◆ What to work on: For this exercise, please reproduce the records below word for word, from the first line through the line with "Given: Click the 在线客服 support icon".
━━━
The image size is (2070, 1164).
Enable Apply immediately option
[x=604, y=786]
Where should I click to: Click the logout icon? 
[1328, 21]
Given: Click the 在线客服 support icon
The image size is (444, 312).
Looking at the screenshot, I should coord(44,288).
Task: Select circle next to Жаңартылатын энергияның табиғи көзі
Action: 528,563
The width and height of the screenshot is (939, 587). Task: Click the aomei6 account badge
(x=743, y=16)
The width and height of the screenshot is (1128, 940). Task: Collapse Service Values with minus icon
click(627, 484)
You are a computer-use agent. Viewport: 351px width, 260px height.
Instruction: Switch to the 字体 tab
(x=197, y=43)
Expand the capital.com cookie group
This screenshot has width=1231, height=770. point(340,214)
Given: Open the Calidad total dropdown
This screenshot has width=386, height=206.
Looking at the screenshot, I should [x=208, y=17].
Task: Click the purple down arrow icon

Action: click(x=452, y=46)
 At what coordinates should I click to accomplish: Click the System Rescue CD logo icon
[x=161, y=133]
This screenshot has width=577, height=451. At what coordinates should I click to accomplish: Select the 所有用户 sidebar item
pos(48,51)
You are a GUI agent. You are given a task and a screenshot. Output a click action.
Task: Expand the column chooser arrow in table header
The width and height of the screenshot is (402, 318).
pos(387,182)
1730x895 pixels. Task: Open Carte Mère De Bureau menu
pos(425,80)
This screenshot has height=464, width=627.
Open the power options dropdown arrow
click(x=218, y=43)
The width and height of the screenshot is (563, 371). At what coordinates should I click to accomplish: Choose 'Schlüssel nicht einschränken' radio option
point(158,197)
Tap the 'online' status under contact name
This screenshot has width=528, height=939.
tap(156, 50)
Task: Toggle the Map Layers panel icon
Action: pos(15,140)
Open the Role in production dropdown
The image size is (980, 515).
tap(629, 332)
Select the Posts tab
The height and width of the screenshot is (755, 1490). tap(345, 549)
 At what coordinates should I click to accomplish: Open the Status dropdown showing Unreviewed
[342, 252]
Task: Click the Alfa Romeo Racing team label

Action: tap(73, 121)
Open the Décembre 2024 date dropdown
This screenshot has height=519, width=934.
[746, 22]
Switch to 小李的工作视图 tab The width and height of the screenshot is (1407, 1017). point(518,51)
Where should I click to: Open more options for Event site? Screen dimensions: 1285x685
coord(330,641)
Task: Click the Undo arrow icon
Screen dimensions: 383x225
━━━
◆ The answer:
The image size is (2070, 1164).
Enable Apply immediately option
[x=604, y=786]
Where should I click to: Click the logout icon? 
[1328, 21]
Given: Click the 在线客服 support icon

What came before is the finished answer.